Anne Kinney, assistant director for the Mathematical and Physical Sciences Directorate at the National Science Foundation said, “After more than a decade of careful work, Qweak not only informed the Standard Model, it showed that extreme precision can enable moderate-energy experiments to achieve results on par with the largest accelerators available to science. Such precision will be important in the hunt for physics beyond the Standard Model, where new particle effects would likely appear as extremely tiny deviations.”

Greg Smith, Jefferson Lab senior staff scientist, and Qweak project manager said, “It’s complementary information. So, if they find evidence for new physics in the future at the LHC, we can help identify what it might be, from the limits that we’re setting already in this paper.”

Kowalski says, “Qweak provides a very precise measurement of the weak charge of the proton, probing interesting new physics at the highest energies.”

The Qweak Collaboration consists of about 100 scientists and more than 20 institutions.
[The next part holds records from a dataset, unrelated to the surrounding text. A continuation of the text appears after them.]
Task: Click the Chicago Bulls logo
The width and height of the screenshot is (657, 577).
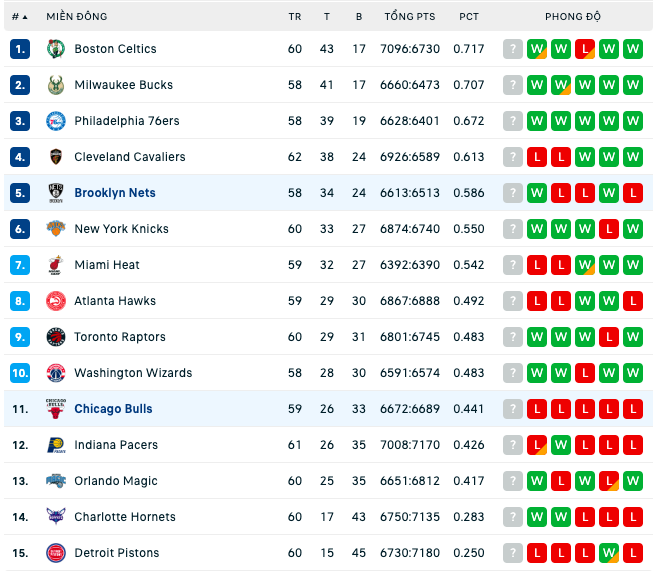Action: (56, 409)
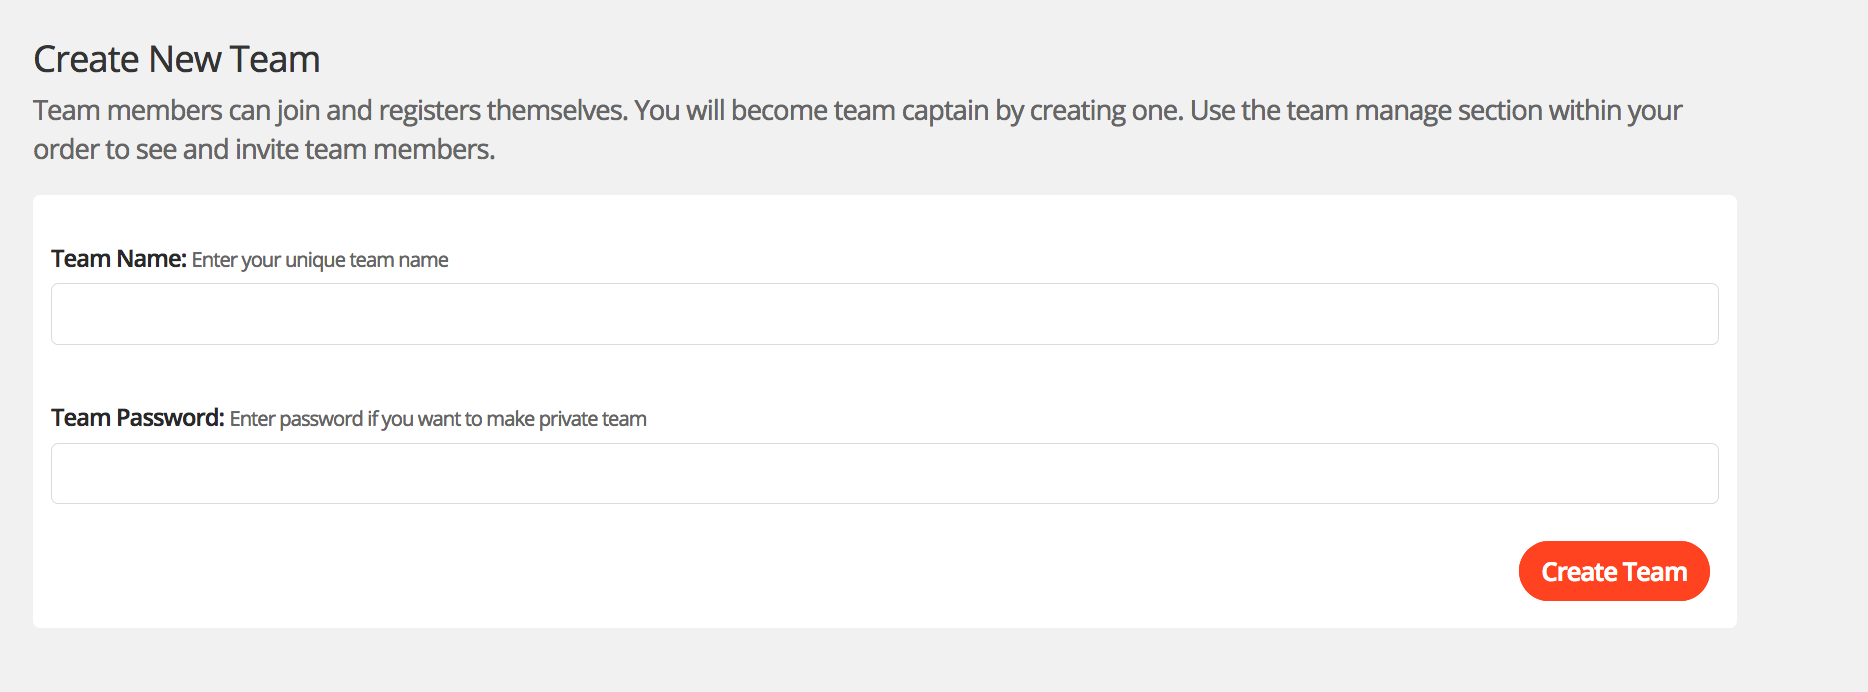Click the bold "Team Password:" label
Screen dimensions: 1868x692
pyautogui.click(x=137, y=418)
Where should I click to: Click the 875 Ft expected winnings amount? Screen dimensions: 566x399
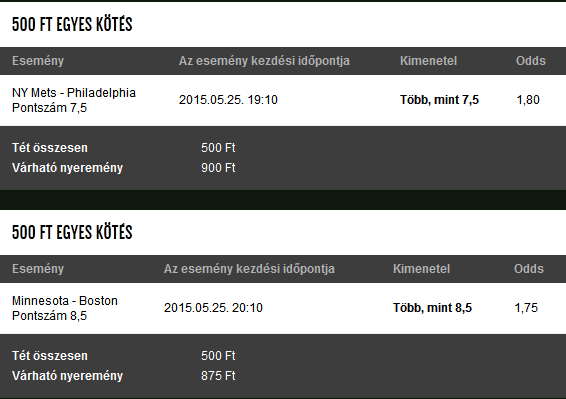pyautogui.click(x=218, y=376)
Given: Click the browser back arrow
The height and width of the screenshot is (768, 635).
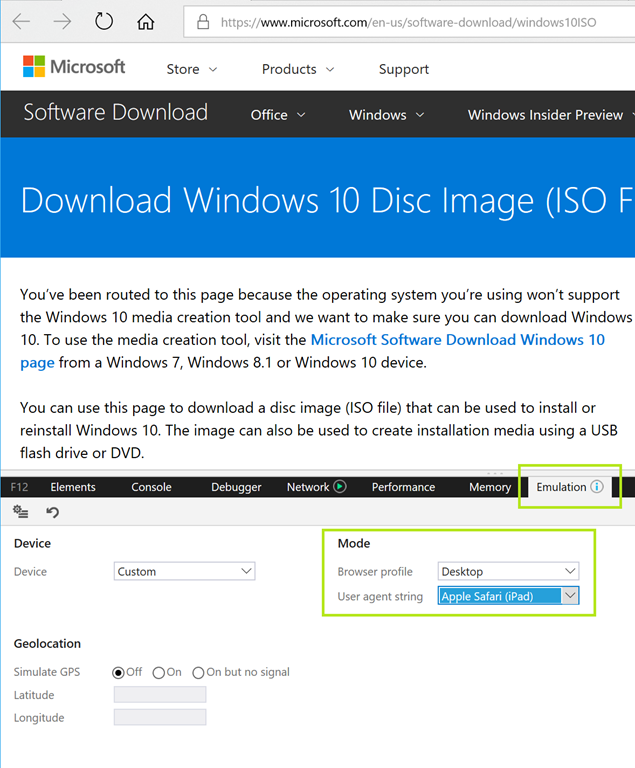Looking at the screenshot, I should 21,21.
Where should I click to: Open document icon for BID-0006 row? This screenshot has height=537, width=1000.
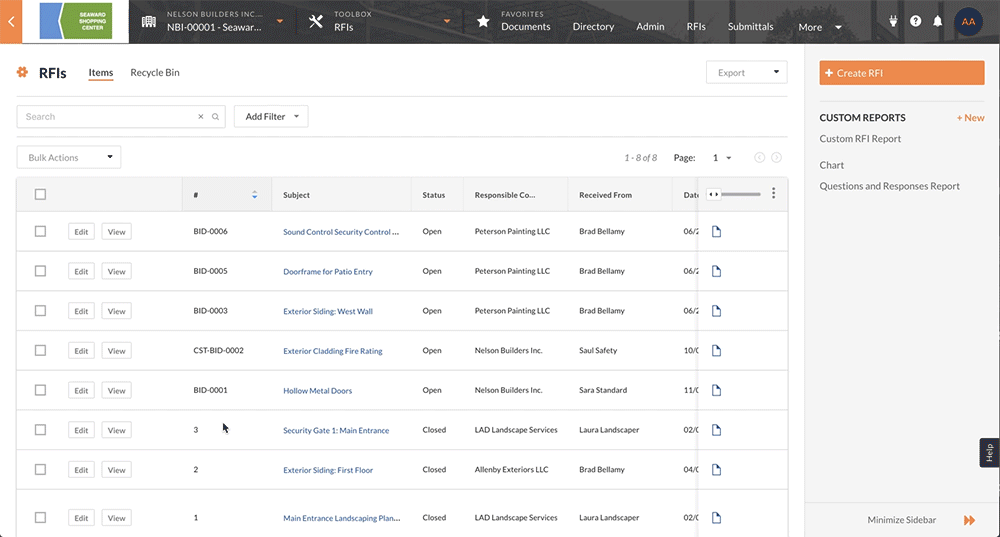point(716,232)
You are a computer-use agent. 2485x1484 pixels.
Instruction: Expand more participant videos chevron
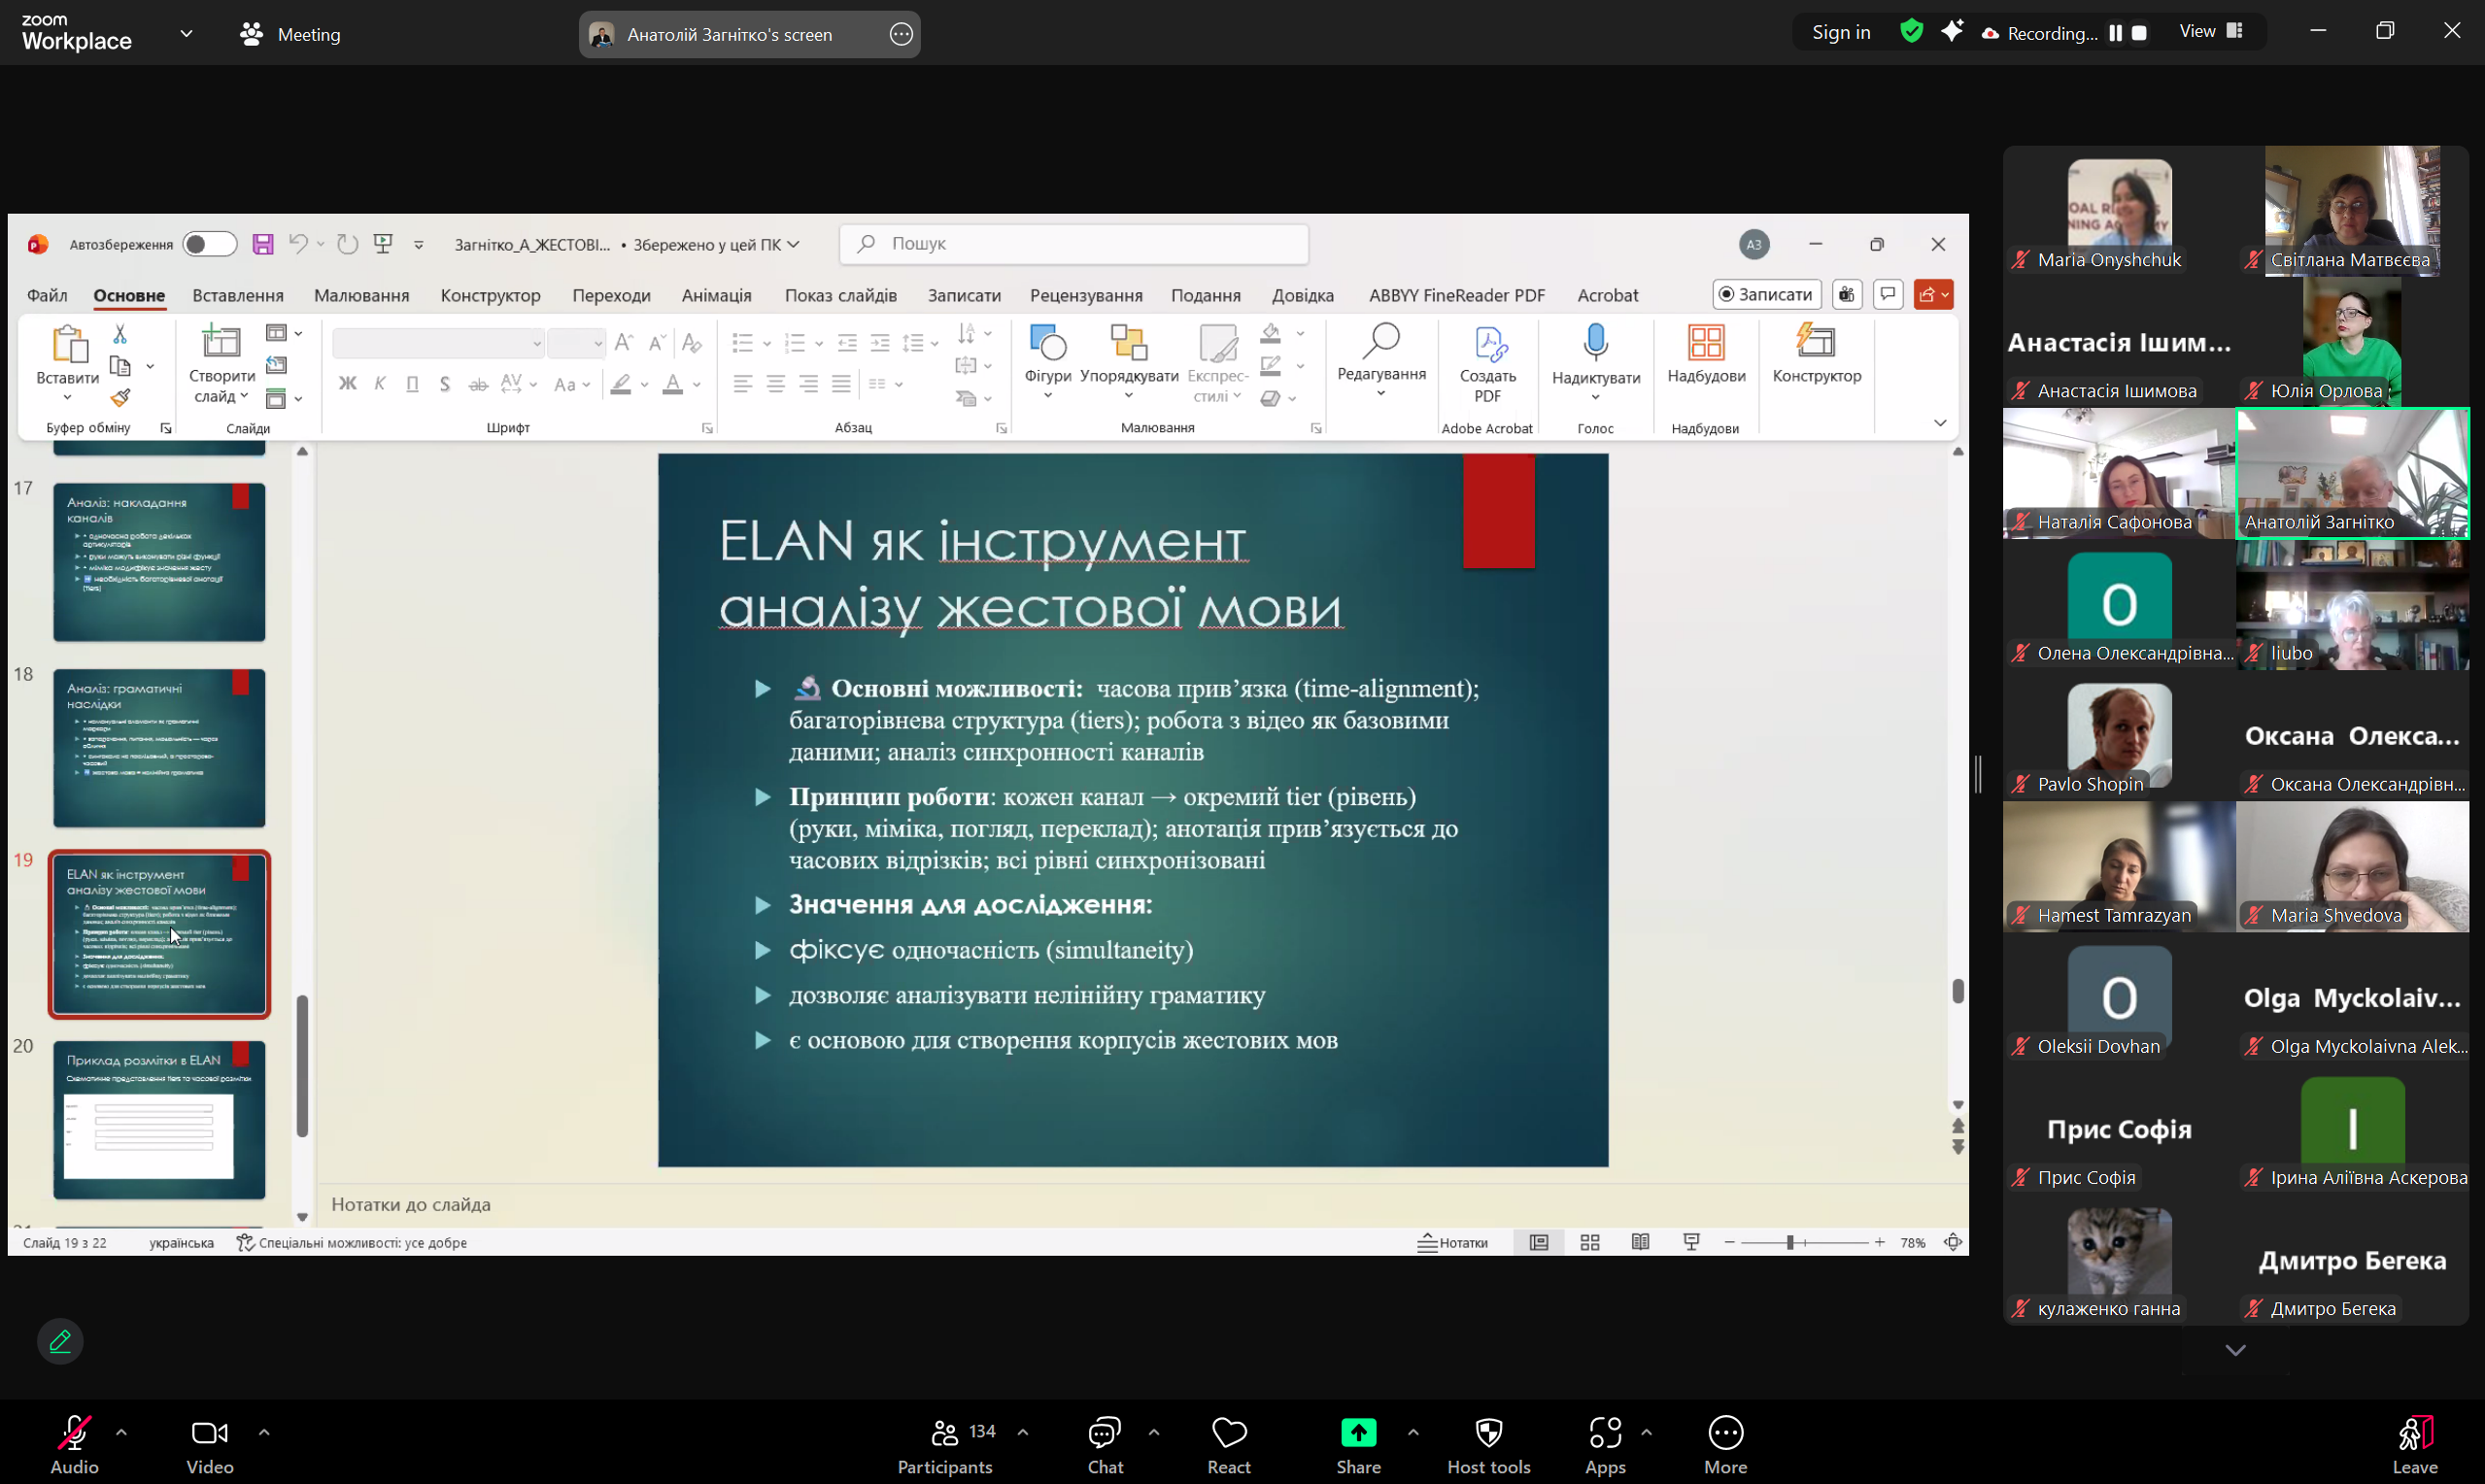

The experiment was funded by the U.S. Department of Energy Office of Science, the National Science Foundation, the Natural Sciences and Engineering Research Council of Canada, and the Canadian Foundation for Innovation, with matching and in-kind contributions from a number of the collaborating institutions. The MIT effort was funded by a grant from the U.S. Department of Energy.

This result, published recently in Nature, also constrains possibilities for new particles and forces beyond our present knowledge.